How can we consider $\Bbb Z_3[x]/ \langle x^2+x+2\rangle$ as splitting field for $x^2+x+2$ over $\Bbb Z_3$

Question

My book introduce two kind of splitting field. One of them is $\Bbb Z_3(i)=\{a+bi : a, b \in \Bbb Z_3\}$. The other is $\Bbb Z_3[x]/\langle x^2+x+2\rangle$. But, I am confused how the latter case could be splitting field. As follows my book, since $F=\Bbb Z_3[x]/\langle x^2+x+2\rangle$ is field and by fundamental Theorem of Field, $\beta = x+\langle x^2+x+1\rangle$ is one root of $f(x)=x^2+x+1$ in $F$. So by factor theorem, $f(x)$ splits in $F$. And because $F$ is two-dimensional vector space over $\Bbb Z_3$, we know that $F$ is also a splitting field of $f(x)$ over $\Bbb Z_3$

My curious part is here.

First, how can the fact that $F$ is 2-dim vector space induce consequent conclusion.

Second, If the statement is true, by definition of splitting field $F=\Bbb Z_3(\alpha, \beta)$ where $\alpha$ is the other root of $f(x)$ in $F$. But rigorously the equality is not true because each side of elements are different. For example, right side contain 2, but 2 is not contained in left side. I guess just identifying $a$ in $\Bbb Z_3$ with $a+\langle x^2+x+1\rangle$ may induce the equality. But even if it is the case, components of two sets are different! So pleas help me with more additional explanation. Thanks!

Answer 1

Firstly note that $x^2+x+2$ is an irreducible polynomial over $\Bbb{Z}_3$ because it has no linear factors (since it is degree $2$, so enough to check linear factors). So we consider the quotient ring $$\Bbb{F}_9=\Bbb{Z}_3[x]/\langle f(x) \rangle=\Bbb{Z}_3[x]/\langle x^2+x+2 \rangle=\{ax+b \, | \, a,b \in \Bbb{Z}_3 \text{ and } x^2+x+2=0\}.$$ One can use the irreducibility of $f(x)$ (hence the ideal $\langle f(x) \rangle$ is maximal etc.) to claim that $\Bbb{F}_9$ is indeed a field.
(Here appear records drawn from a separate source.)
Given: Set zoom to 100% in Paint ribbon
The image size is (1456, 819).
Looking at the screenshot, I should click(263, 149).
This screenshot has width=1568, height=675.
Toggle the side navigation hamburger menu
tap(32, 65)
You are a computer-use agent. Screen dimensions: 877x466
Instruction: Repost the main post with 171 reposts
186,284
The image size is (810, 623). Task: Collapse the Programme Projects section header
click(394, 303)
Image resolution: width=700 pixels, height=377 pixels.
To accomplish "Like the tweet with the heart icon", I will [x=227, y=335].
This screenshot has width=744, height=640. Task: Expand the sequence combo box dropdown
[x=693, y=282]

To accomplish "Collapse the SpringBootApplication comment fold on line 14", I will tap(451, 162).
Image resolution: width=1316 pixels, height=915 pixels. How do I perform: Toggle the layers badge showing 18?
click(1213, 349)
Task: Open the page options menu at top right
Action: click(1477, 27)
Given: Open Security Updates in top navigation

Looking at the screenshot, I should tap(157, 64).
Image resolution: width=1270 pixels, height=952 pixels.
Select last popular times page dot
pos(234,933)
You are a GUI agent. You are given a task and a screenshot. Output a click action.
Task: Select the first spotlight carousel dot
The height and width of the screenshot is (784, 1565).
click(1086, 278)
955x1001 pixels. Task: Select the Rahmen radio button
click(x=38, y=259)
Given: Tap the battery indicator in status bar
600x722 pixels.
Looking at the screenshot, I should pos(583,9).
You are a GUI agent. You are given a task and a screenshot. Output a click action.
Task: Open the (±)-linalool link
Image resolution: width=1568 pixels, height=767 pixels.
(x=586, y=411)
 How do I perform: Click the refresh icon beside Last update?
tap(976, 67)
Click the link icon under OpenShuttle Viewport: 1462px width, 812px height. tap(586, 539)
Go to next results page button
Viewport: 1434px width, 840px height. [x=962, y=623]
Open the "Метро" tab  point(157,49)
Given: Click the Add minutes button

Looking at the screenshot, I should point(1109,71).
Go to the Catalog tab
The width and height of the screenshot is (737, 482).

By the definition of this quotient ring, the element $\alpha=x+\langle f(x) \rangle$ is a root of the polynomial $f(x)$. Suppose $\beta$ is the other root, then sum of roots=-coefficient of $x$ term gives $$\alpha + \beta =-1=2.$$ So $$\beta=2-\alpha=2-[x+\langle f(x) \rangle]=(2+2x)+\langle f(x) \rangle.$$ Observe that this is also an element of $\Bbb{F}_9$ defined as above. Thus the polynomial $f(x)$ can be factored into linear factors in $\Bbb{F}_9$. This means it splits completely in $\Bbb{F}_9$.

Note: In case you want to view $\Bbb{F}_9$ as a vector space over $\Bbb{Z}_3$ with a basis $$\{\mathbf{1}+\langle f(x) \rangle,\mathbf{x}+\langle f(x) \rangle\}.$$ Then consider the vector $\beta=2(\mathbf{1}+\langle f(x) \rangle)+2(\mathbf{x}+\langle f(x) \rangle)=\mathbf{2+2x}+\langle f(x) \rangle \in \Bbb{F}_9$ lying in this vector space. Observe that this $\beta$ is the other root of $f(x)$. Hence $f(x)$ splits completely.